Bicycle parking at Railway stations and public transport
nodes

Based on the Dutch legislation there are both guarded and
unguarded bicycle parking places at Railway stations. The ratio is
about 30% guarded and 70% unsurveiled. At the biggest
railway stations the guarded bicycle storage is done in a building
or in a basement, the unguarded on the forecourt of the railway
station. To use the guarded facility a cyclist has to pay a fee of
about € 1,25 a day or € 103,00 for a year subscription. Due to
some technical innovations the quality of the unguarded bicycle parking facilities have improved to meet the demands of the
cyclist. And the unguarded facilities are also free of use. So the
increased demand for unguarded facilities is a major issue,
leaving most guarded facilities with unused capacity.
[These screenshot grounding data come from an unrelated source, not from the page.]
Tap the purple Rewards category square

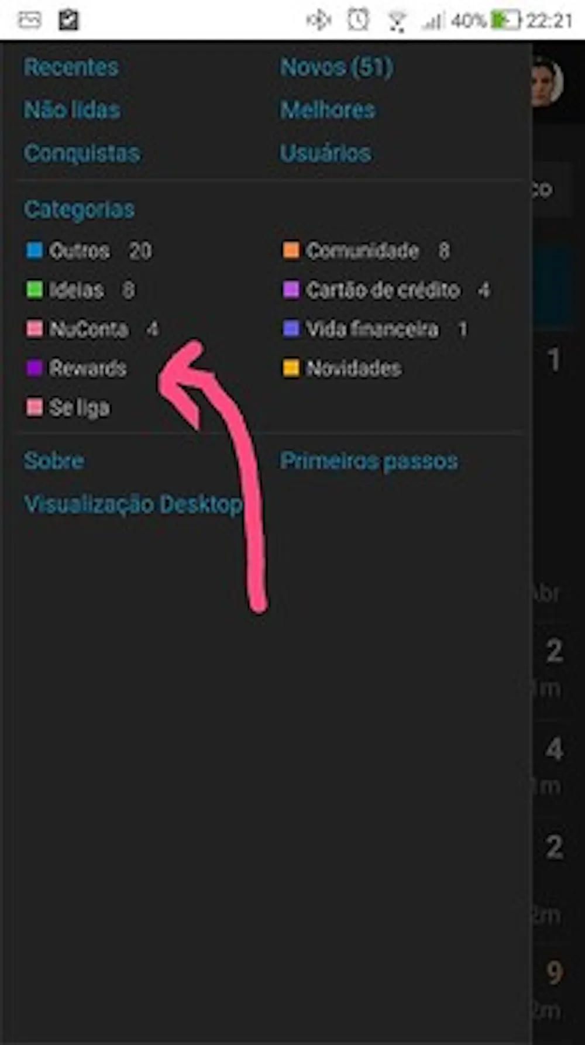(35, 368)
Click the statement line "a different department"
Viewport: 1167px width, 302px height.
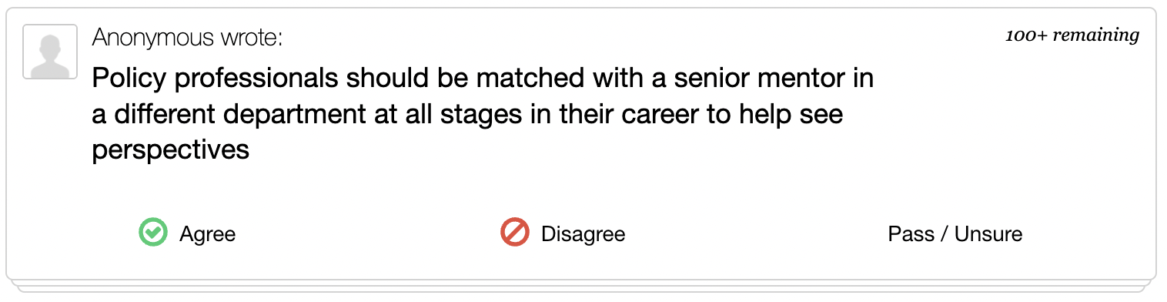(467, 114)
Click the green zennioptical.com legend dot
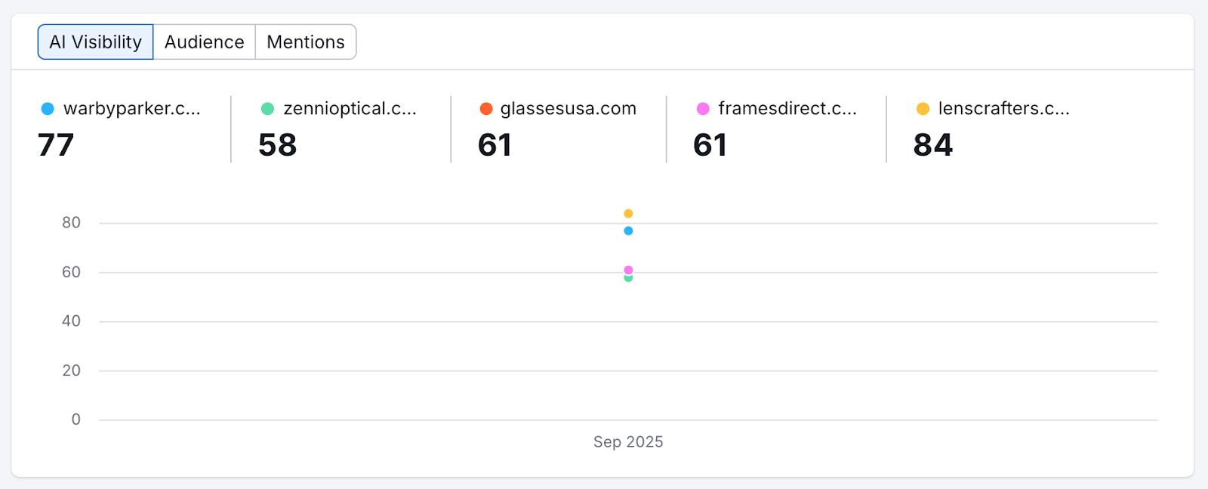 [x=266, y=108]
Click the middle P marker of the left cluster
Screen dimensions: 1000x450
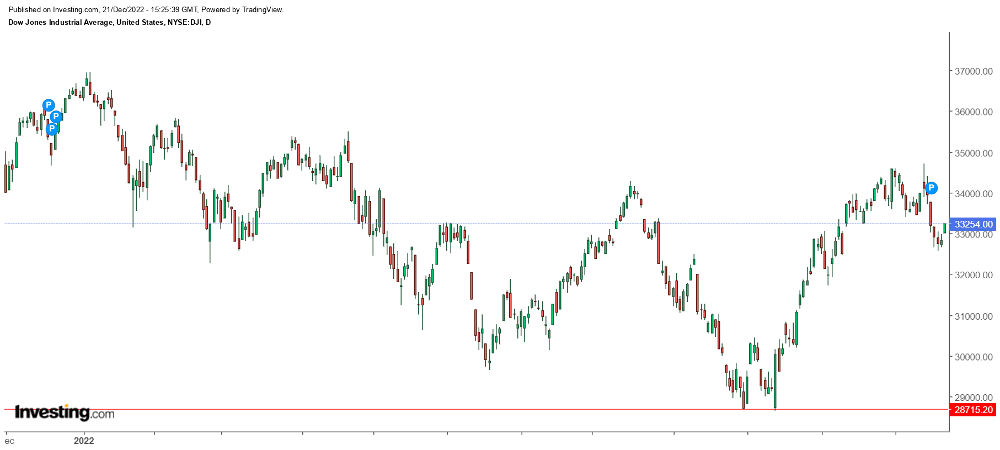pyautogui.click(x=56, y=117)
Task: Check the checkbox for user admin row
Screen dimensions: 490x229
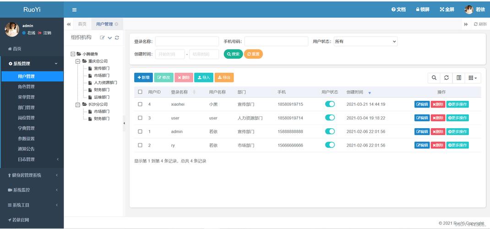Action: point(140,131)
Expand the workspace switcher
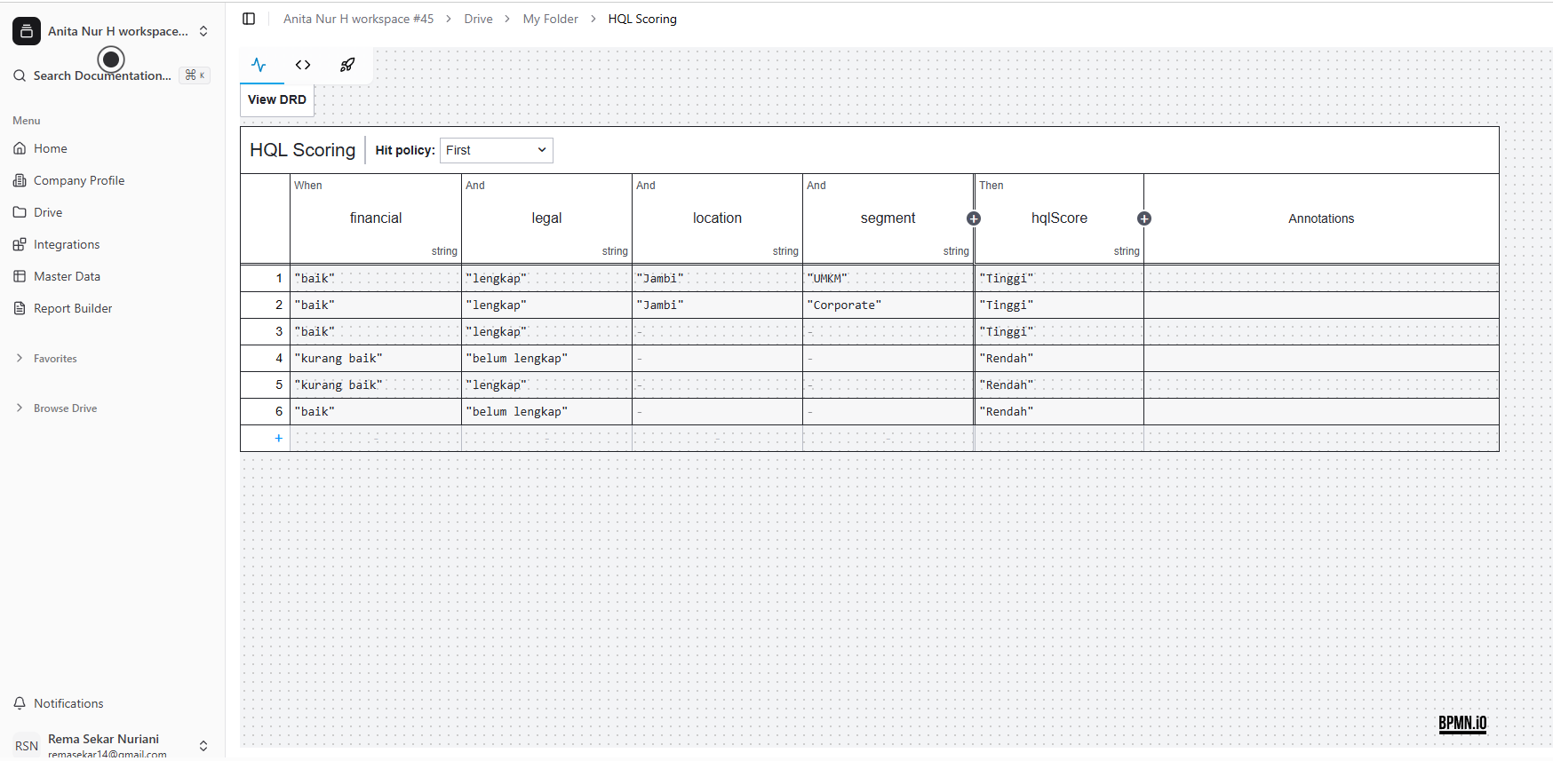This screenshot has width=1553, height=761. click(203, 31)
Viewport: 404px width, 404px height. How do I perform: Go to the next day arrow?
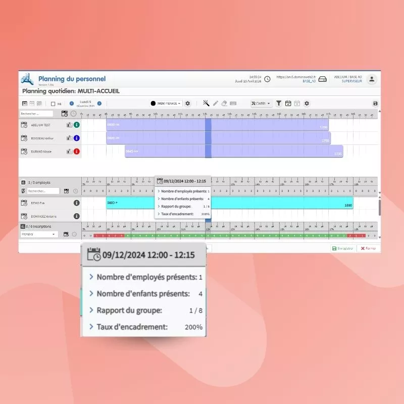pos(99,104)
To estimate the needed numbers of bicycle parking places
ProRail (Dutch rail infrastructure manager) modulated forecasts
for the years 2020 and 2030. These forecasts are based on
counted bicycles near a railway station, predictions of passenger
growth and trends in transportation. The table illustrates the need
for bicycle parking places at the two biggest stations in the
Amsterdam Metropolitan Area in 2020 and 2030.
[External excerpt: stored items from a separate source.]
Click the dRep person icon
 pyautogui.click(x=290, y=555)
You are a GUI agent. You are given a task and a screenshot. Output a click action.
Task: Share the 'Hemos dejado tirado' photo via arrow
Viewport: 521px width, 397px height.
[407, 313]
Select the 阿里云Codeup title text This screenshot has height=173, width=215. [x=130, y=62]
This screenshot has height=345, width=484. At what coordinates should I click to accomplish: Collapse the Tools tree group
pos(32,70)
To raise the capacity of unguarded bicycle parking places at the
railway stations new storage facilities where added to the forecourts.
However, nearby most railway stations, especially in
dense urban areas, there is not enough space to continue
adding cycle parking places to cope with the growing needs.
Besides, most cities have the ambition to improve the attractiveness
and quality of the public space on forecourts, whilst removing
thousands parked bicycles that interfere with this ambition.

This asks for new ways of facilitating the unguarded bicycle
parking places like in dedicated buildings for the bicycles of
building big cellars (sometimes with a capacity of 5.000 bicycles).
These facilities demand new methods to manage and supervise
in order to safeguard the user compared to the bicycle parking
places on forecourts. This sometimes results in facilities with a
usage fee creating tension between the need to facilitate the
demanded capacity, the increasing costs of the management and
surveillance (for the municipality or operator) and the policy
to stimulate the usage of the bicycles.

To make sure that the cyclist use the big, guarded bicycle parking
places instead of park their bikes at bridge railings, trees or
lampposts, there are two options:

  • Seduce the cyclist to use the facility or
  • Cancel the need for subscriptions or fees.
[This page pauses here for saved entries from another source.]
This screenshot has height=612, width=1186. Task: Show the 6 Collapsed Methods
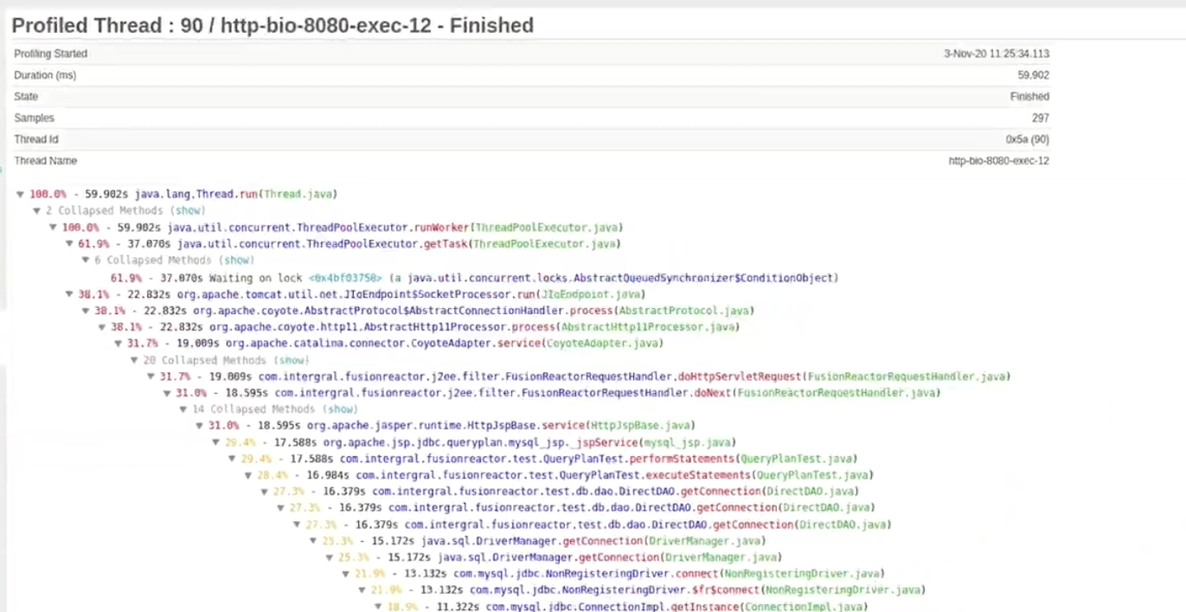pyautogui.click(x=236, y=261)
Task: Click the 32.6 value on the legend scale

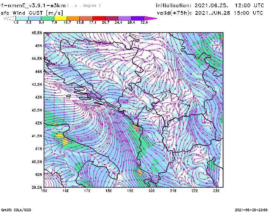Action: [x=144, y=22]
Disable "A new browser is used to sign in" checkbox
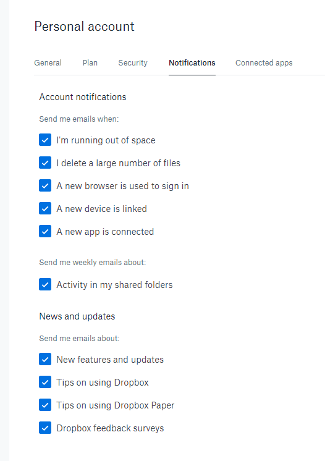The image size is (325, 461). (x=45, y=185)
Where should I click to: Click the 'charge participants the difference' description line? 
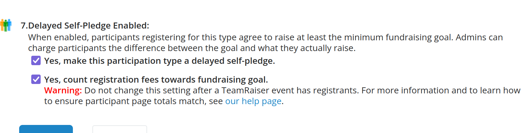click(192, 48)
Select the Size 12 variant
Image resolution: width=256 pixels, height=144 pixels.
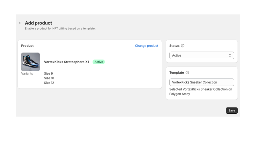[x=49, y=83]
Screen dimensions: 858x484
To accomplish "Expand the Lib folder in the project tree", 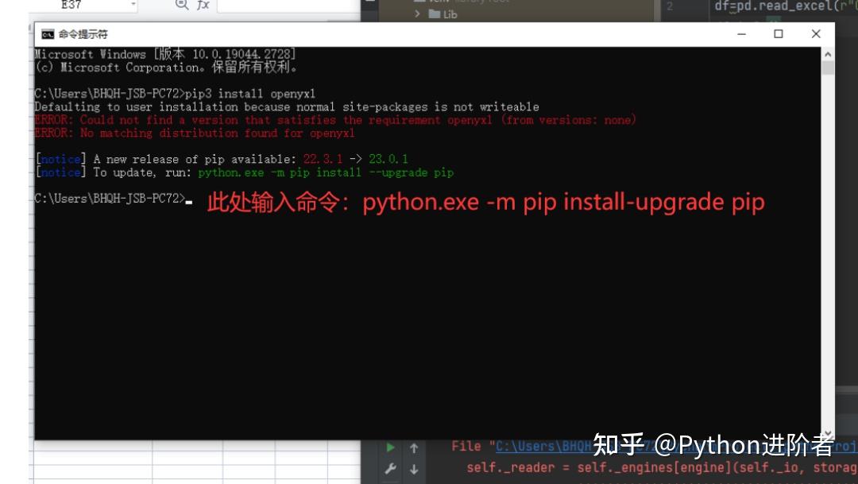I will [419, 14].
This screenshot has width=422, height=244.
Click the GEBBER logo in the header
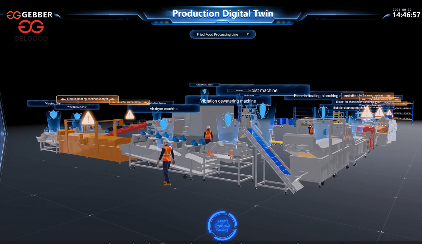pos(30,15)
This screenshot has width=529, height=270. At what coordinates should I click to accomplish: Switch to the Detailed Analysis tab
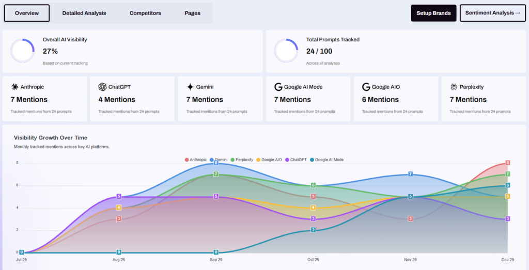[84, 13]
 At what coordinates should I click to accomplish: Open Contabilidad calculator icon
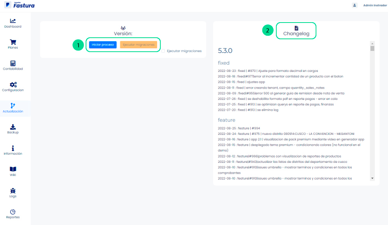(x=13, y=63)
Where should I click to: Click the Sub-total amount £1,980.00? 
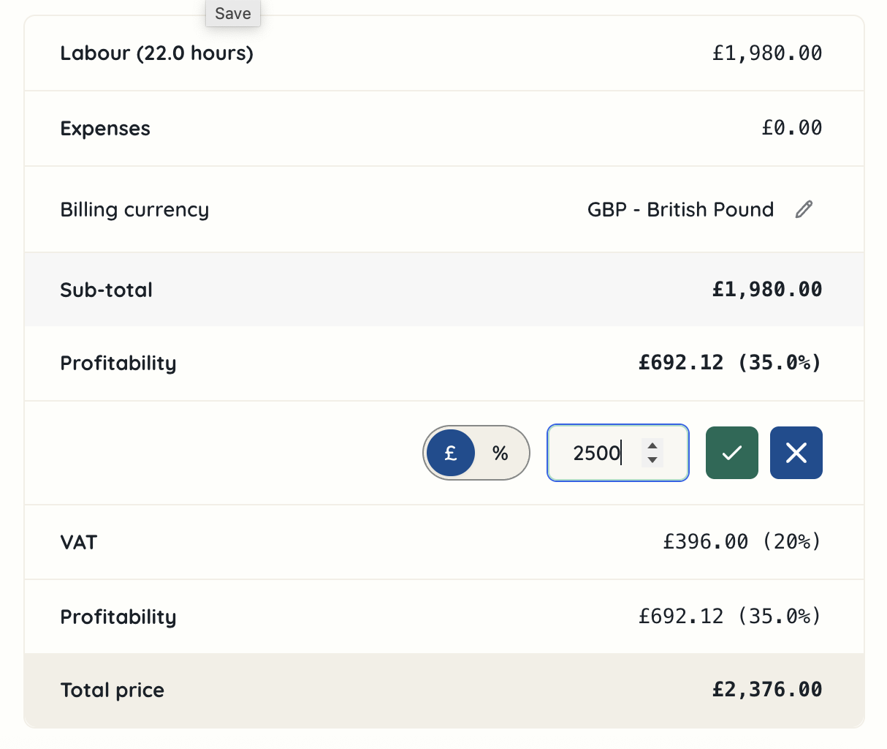coord(766,289)
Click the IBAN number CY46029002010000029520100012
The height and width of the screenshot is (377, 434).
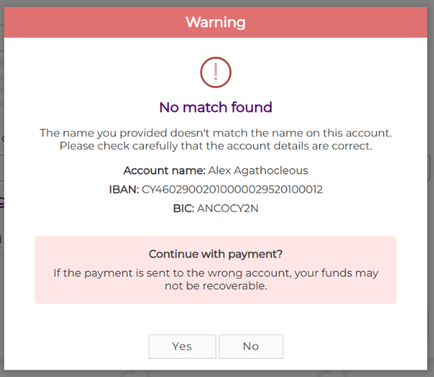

Dutch Railways (NS) who mostly operates bicycle parking facilities
have experimented on some bicycle parking facilities with new
ways of bicycle parking. They created options like valet parking
and “premium parking” experimenting with the yield of fees.
After a year and a half they cancelled the experiments due to a
lack of demand.

In other stations the municipalities created guarded facilities
with no usage fee. These are well used but put even more
pressure on the remaining guarded facilities with a usage fee.
At the Amsterdam Amstel Station the Dutch Railways,
Amsterdam, Stadsregio Amsterdam and ProRail started a pilot.
Amstel Station, on the eastside of the city has a guarded facility
in the cellar with a capacity of 1.300 parking places which was
only used for 30%. Cyclist needed to pay a fee to use it. All of the
unguarded, free to use, bicycle places on the forecourts are fully
used. Some pedestrian routes were seriously blocked by wrongfully
parked bicyclesand made the quality of public space suffer.

Quality of public space suffered. From December 2013 the guarded
bicycle parking facility is free to use and cyclist are seduced by
advertisements to use to station’s facility.

Also unsafe or badly parked bicycles are removed. The municipality
of Amsterdam pays the operator. Evaluations show that bicycle
parking facility now has an occupancy rate of 70%.
All cooperating stakeholder organisations now try to implement
this solution on other railway stations and main (future) public
transport nodes (like at some metro stations) in Amsterdam.